The best example of this came to light recently. This month, the Ministry of Home Affairs issued an order granting authority to 10 Central agencies, including the Delhi Commissioner of Police, the Central Bureau of Investigation (CBI), and the Directorate of Revenue Intelligence, to pry on individual computers and their receipts and transmissions “under powers conferred on it by subsection 1 of Section 69 of the Information Technology Act, 2000 (21 of 2000), read with Rule 4 of the Information Technology (Procedure and Safeguards for Interception, Monitoring and Decryption of Information) Rules, 2009”. It has authorised these “security and intelligence agencies” to intercept, monitor and decrypt any “information generated, transmitted, received or stored in any computer resource”. This is seen as an extreme measure to deny people their right to privacy — more so because agencies such as the Delhi Police, the CBI, and the Directorate of Revenue Intelligence cannot be strictly termed as organisations concerned with homeland security. Internal security is the main excuse being given for issuing such a directive. Given that the Lok Sabha election is to take place next year, the executive order seems to hint at a different game being played.
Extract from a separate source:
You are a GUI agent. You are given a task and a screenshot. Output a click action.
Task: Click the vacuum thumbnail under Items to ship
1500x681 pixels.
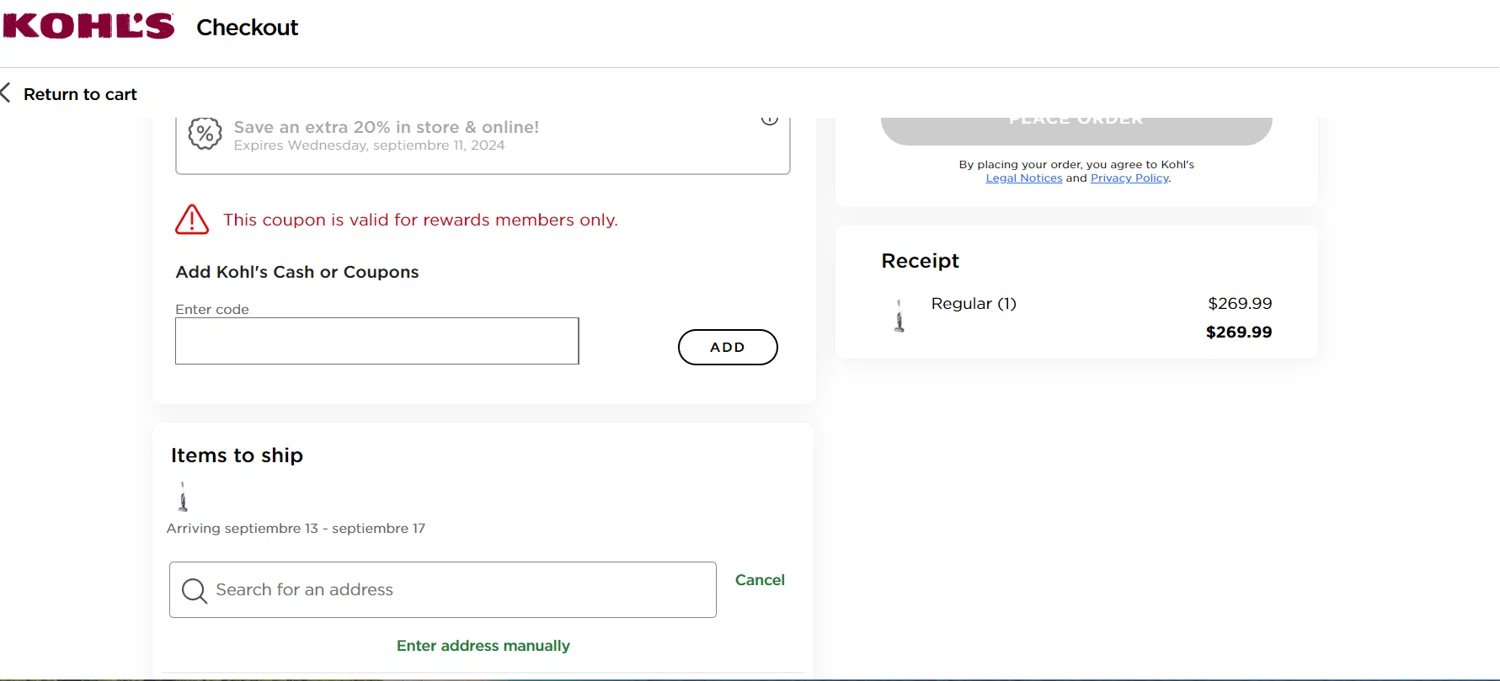(183, 497)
The sole fascination of this government seems to be collection of data. With an unquenchable thirst for information, the government at the Centre and most governments in the States have set out on a surveillance race. This will be the fastest process to turn India into a police state. While politicians change every five years, the country’s governance system is being left at the mercy of bureaucrats. It is this class of people which is pushing the ‘police state’ agenda. This especially becomes easy when the democratically elected leader starts suspecting every other elected member as well as citizens. Taking advantage of this mindset of paranoia and isolation, underlined with the greed for power, the bureaucrat seems the most trustworthy and harmless. It is obvious that he will not aspire for the ultimate throne that these apex politicians desire. This makes him a non-adversary.
The MHA order that empowers these 10 agencies to do whatever they want makes it clear that panic has set in. This fear is a threat to democracy at large. With this kind of cloak-and-dagger surveillance being encouraged by the system, India might soon end up as a police state with bureaucrats at the lowest level having access to personal information of virtually every citizen. Tathagata Satpathy is a Biju Janata Dal MP
In exceptional circumstances, the right to privacy can be superseded to protect national interest
The Constitution of India guarantees every citizen the right to life and personal liberty under Article 21. The Supreme Court, in Justice K.S. Puttaswamy v. Union of India (2017), ruled that privacy is a fundamental right. But this right is not unbridled or absolute. The Central government, under Section 69 of the Information Technology (IT) Act, 2000, has the power to impose reasonable restrictions on this right and intercept, decrypt or monitor Internet traffic or electronic data whenever there is a threat to national security, national integrity, security of the state, and friendly relations with other countries, or in the interest of public order and decency, or to prevent incitement to commission of an offence.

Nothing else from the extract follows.